AZ31B alloys were coated with Mg and Si-doped HAp coatings at RT and 200 °C by RF magnetron sputtering method. The obtained results showed that incrementing the deposition temperature led to the formation of stoichiometric HAp structure irrespective of Mg and Si additions. As expected, the coatings prepared at 200 °C exhibited a denser structure with finer grains compared with ones deposited at RT, which reflected on the hardness and reduced modulus (~47% increase). Further on, a comparative assessment of corrosion resistance was made as a function of the immersion medium used, the coatings deposited at elevated temperature showing a superior corrosion resistance in both SBF and DMEM. However, the lowest icorr value (12 µA/cm2) and the highest dielectric properties (Rcoat = 705 Ω cm2, Rct = 7624 Ω cm2) were obtained after immersion in DMEM of HAp + Mg + Si_200 coating, proving its protection ability against corrosion. Following the in vitro degradation tests, one can note that the investigated coatings presented a slower degradation rate in DMEM solution compared with SBF during 1, 3, 7 and 14 days of immersion at 37 °C. Moreover, an increment of the deposition temperature increases the resistance to degradation in SBF, while for the DMEM solution, the values are almost identical (less than 2% differences in mass loss). The mussel-derived peptide adhesion, as well as the SEM evaluation, indicated that the investigated coatings are suitable for further bio-inspired tests using mussel-derived peptides, regardless of the deposition temperature.

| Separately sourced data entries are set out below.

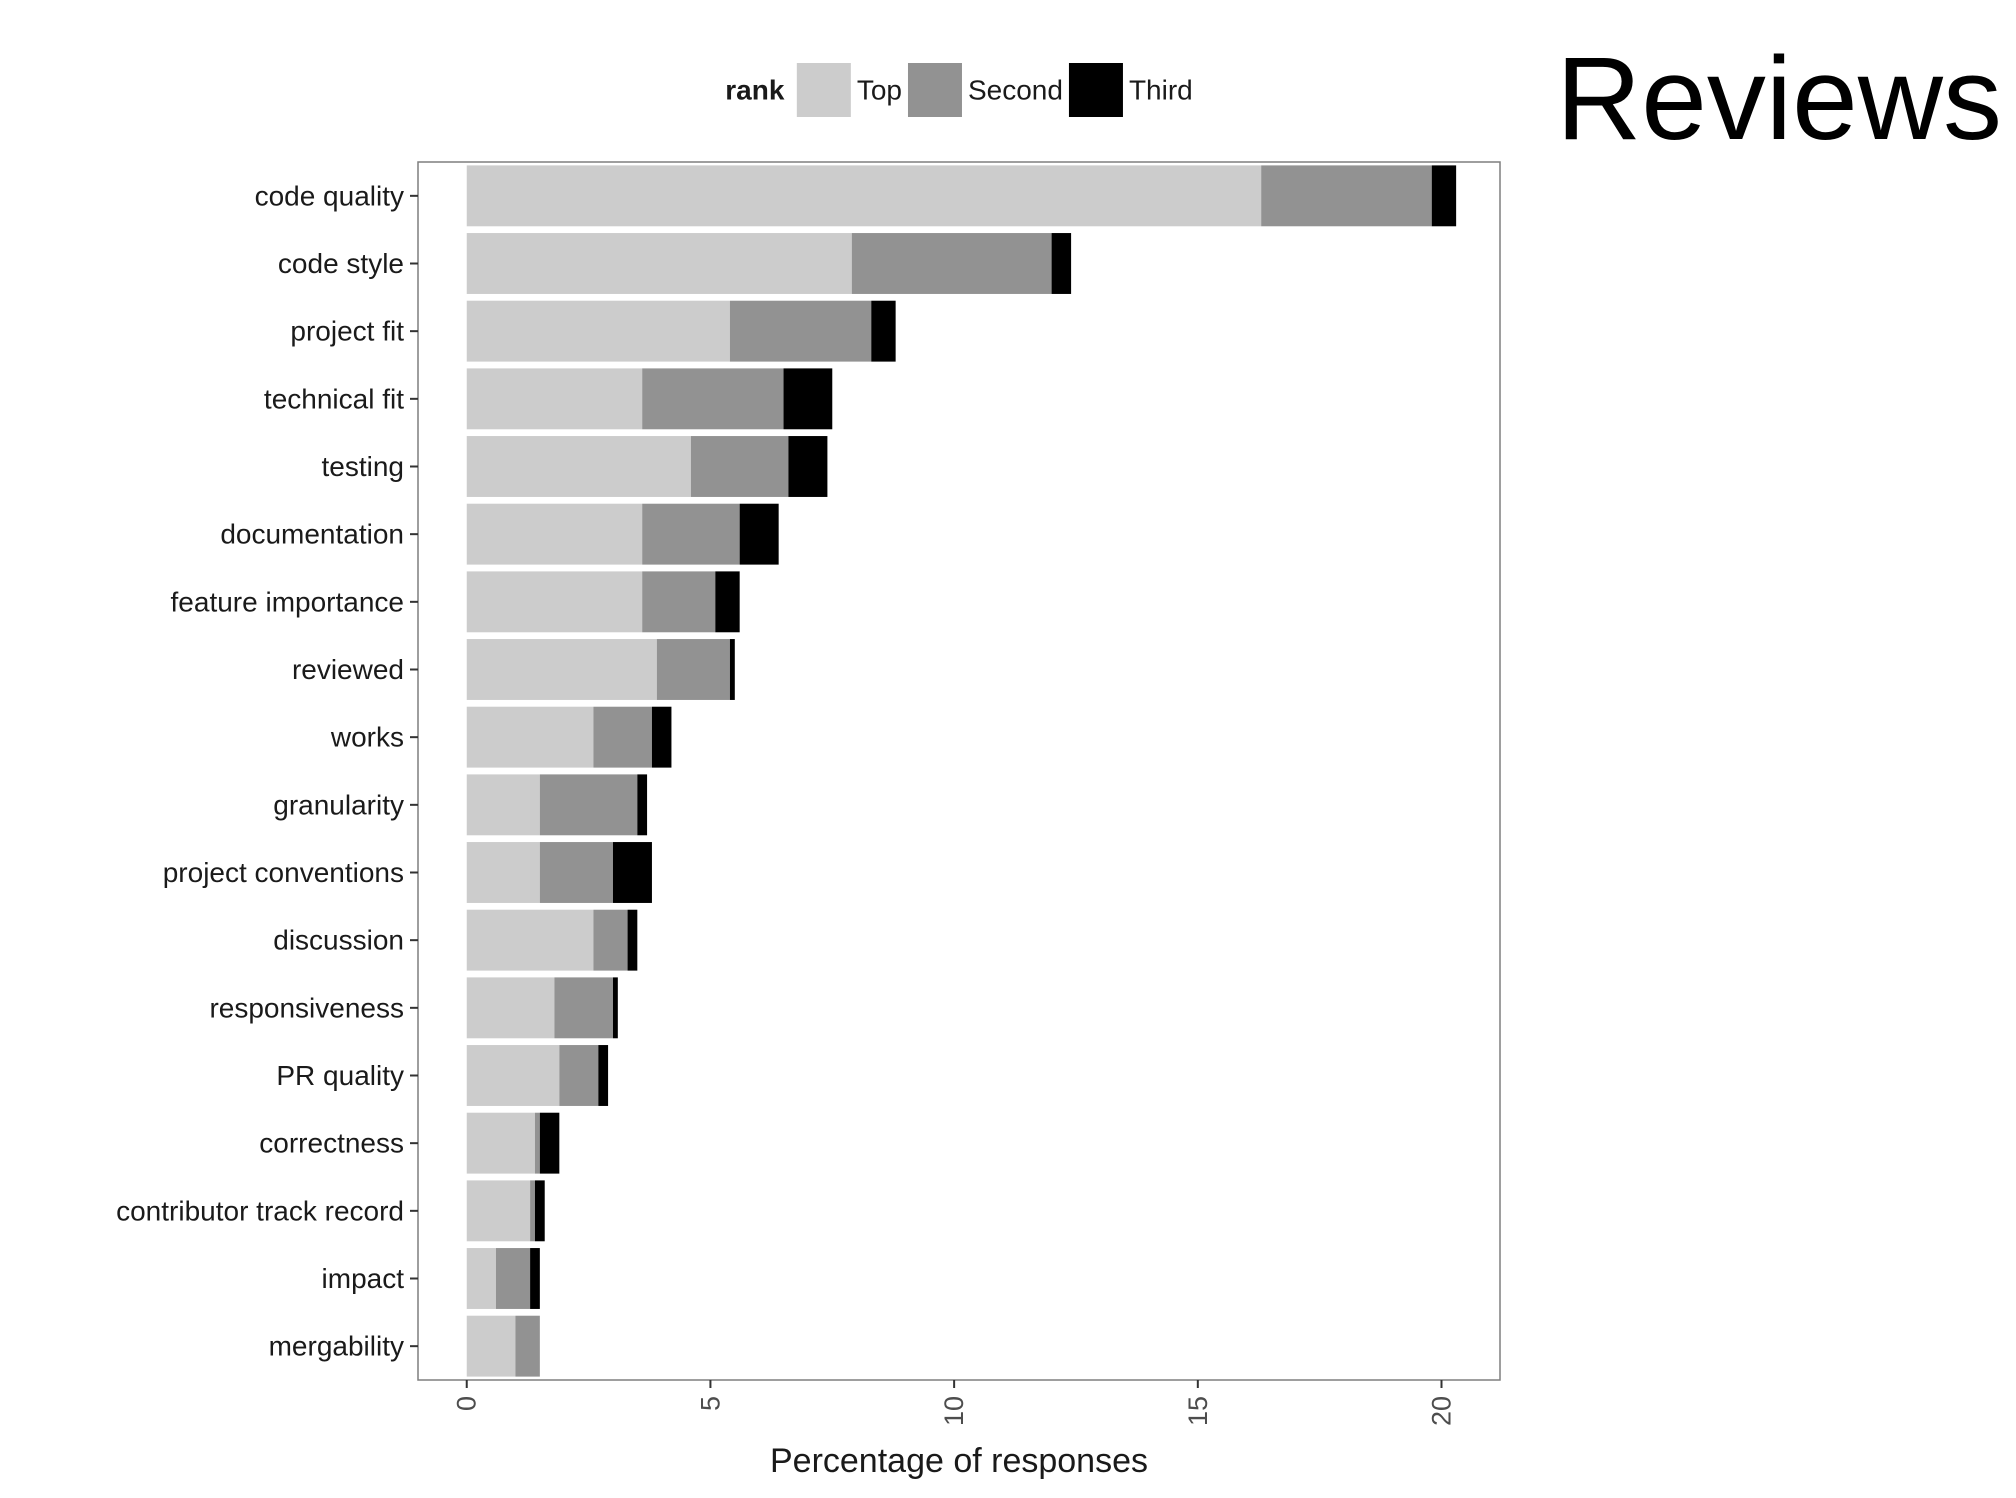  What do you see at coordinates (632, 872) in the screenshot?
I see `bar-third-project-conventions` at bounding box center [632, 872].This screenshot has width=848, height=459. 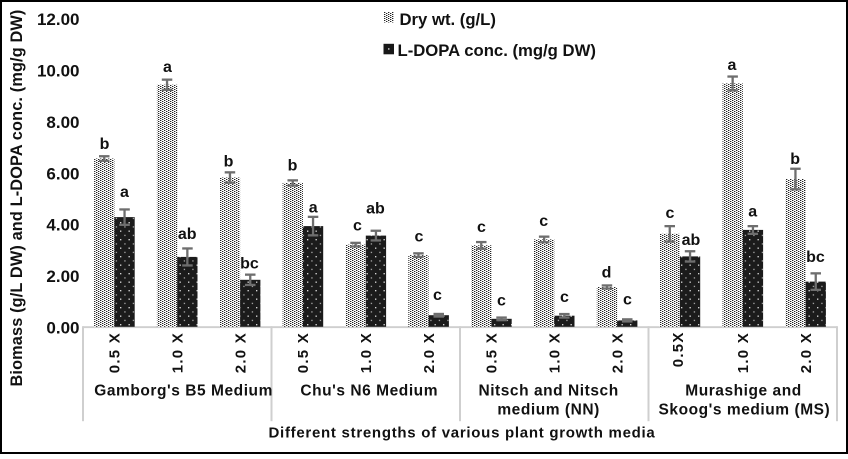 I want to click on svg-text: medium (NN), so click(x=548, y=410).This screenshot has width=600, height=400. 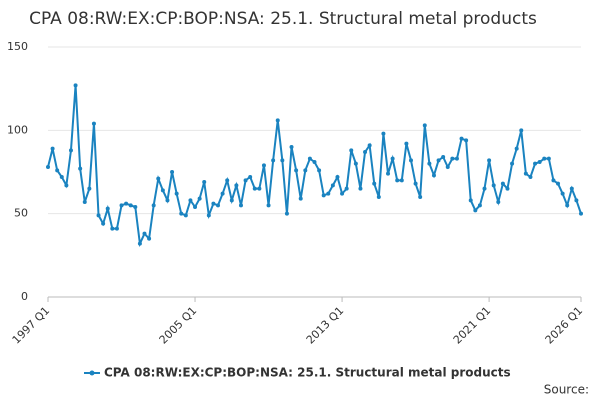 What do you see at coordinates (21, 214) in the screenshot?
I see `y-tick-label: 50` at bounding box center [21, 214].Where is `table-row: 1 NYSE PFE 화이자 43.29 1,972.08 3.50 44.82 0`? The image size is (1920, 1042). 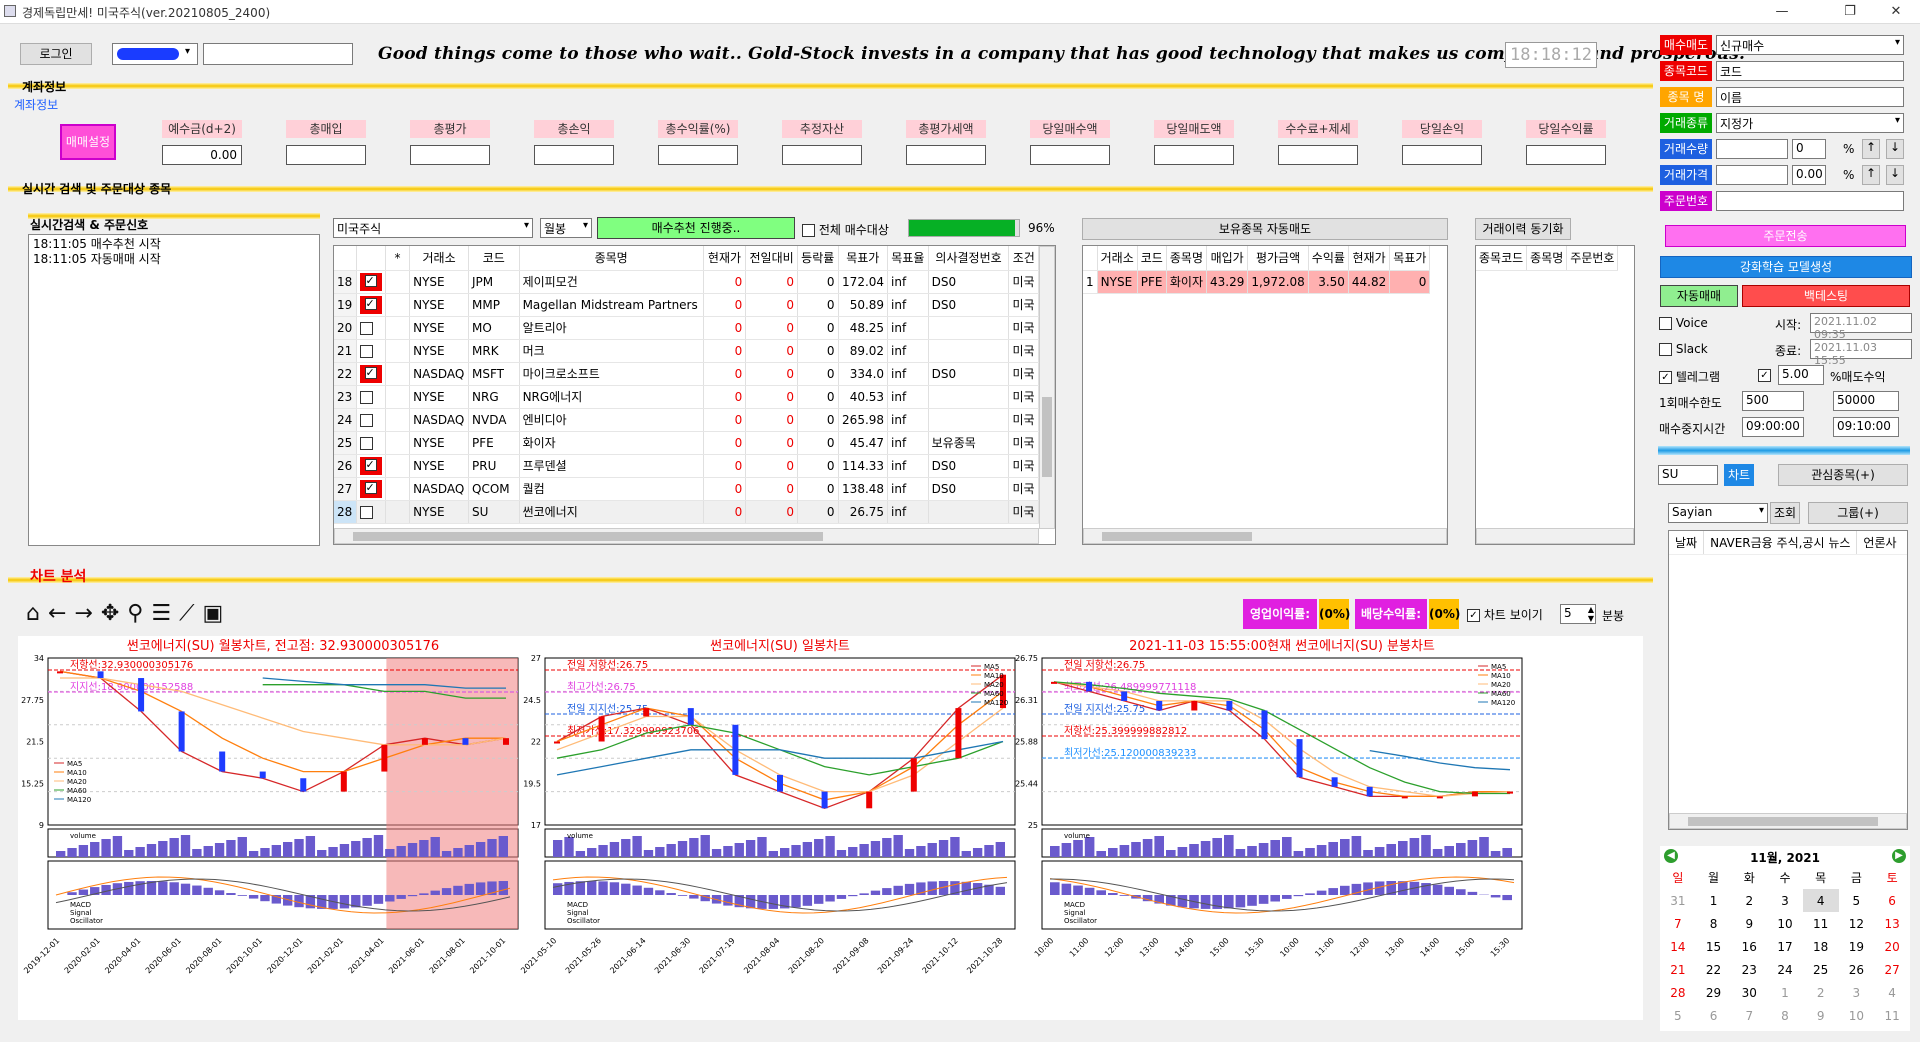 table-row: 1 NYSE PFE 화이자 43.29 1,972.08 3.50 44.82 0 is located at coordinates (1257, 282).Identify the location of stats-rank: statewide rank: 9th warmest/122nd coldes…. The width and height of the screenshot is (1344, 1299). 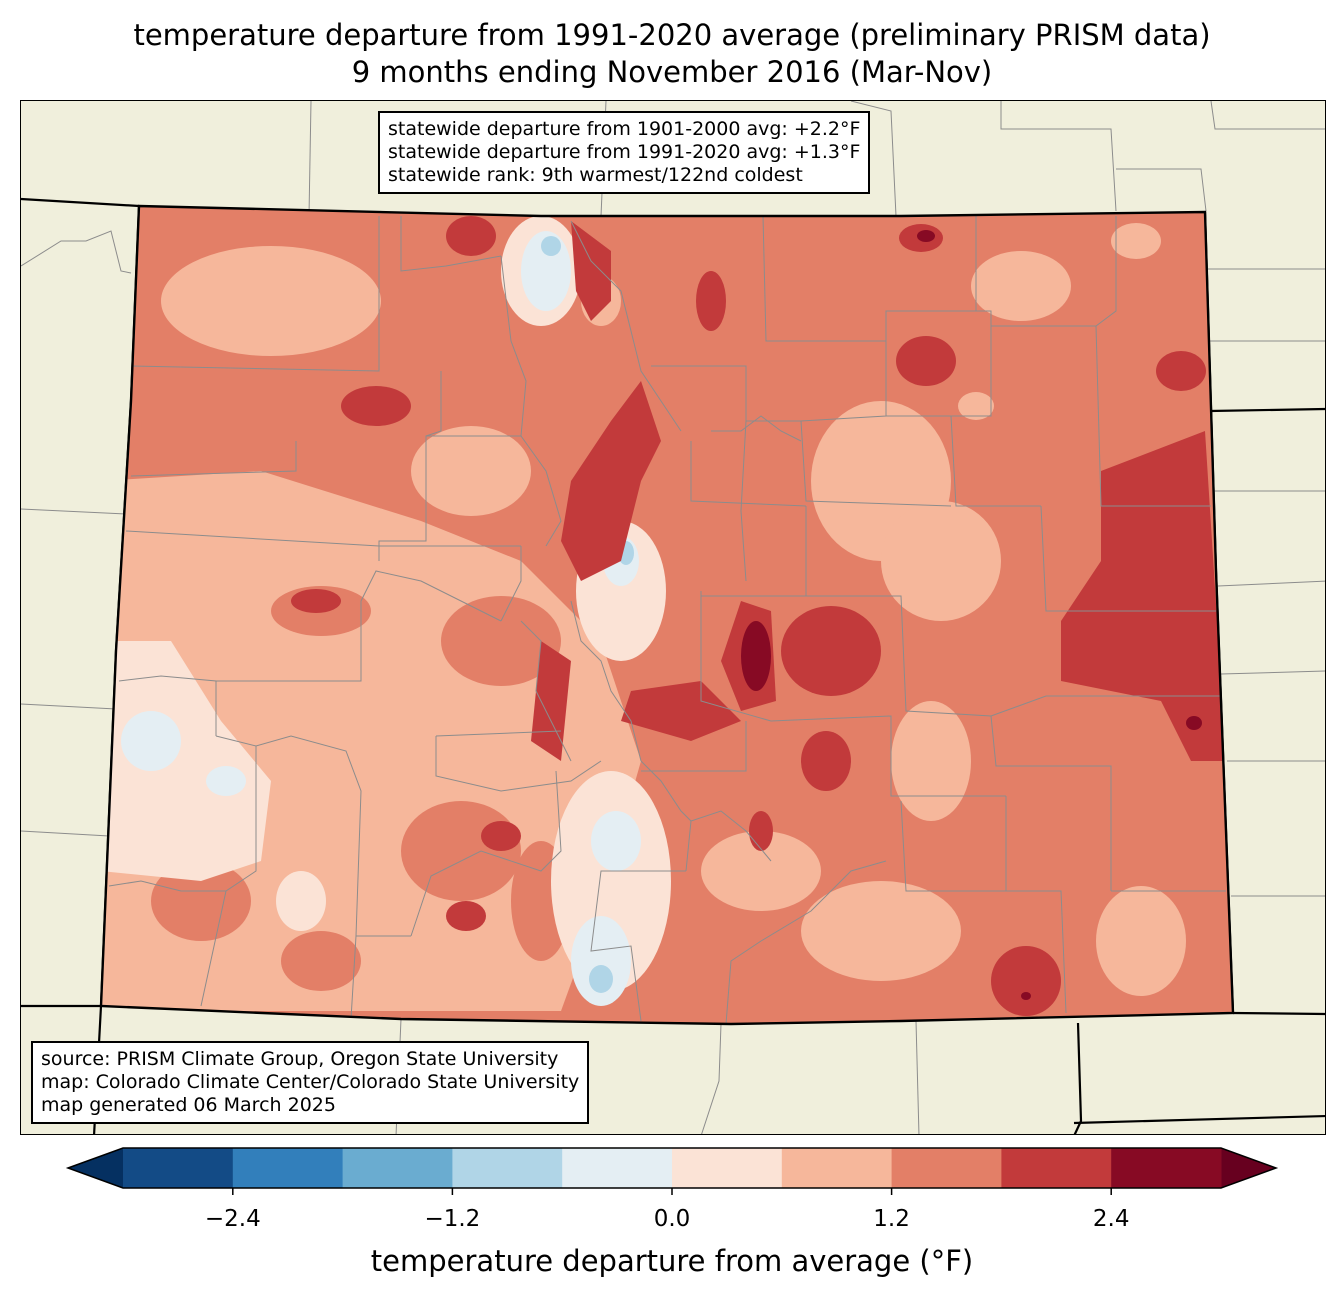
(596, 175).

Importantly, based on the presented results, both coatings have improved the degradation of AZ31B alloy. More efficient protection was found for the coatings prepared at 200 °C, indicating that a higher deposition temperature is desirable when the degradation rate should be slower. If a higher dissolution rate is required, the coatings prepared at RT should be used. For the biodegradable materials used in medical applications, proper control of the degradation rate is very important, and the selection of the coating is dependent on the desired effect, namely a slower or accelerated degradation rate. To conclude, both investigated coatings are proper to control the degradation rate of AZ31B biodegradable materials, but the use of one or another is dependent on the final application of the implant.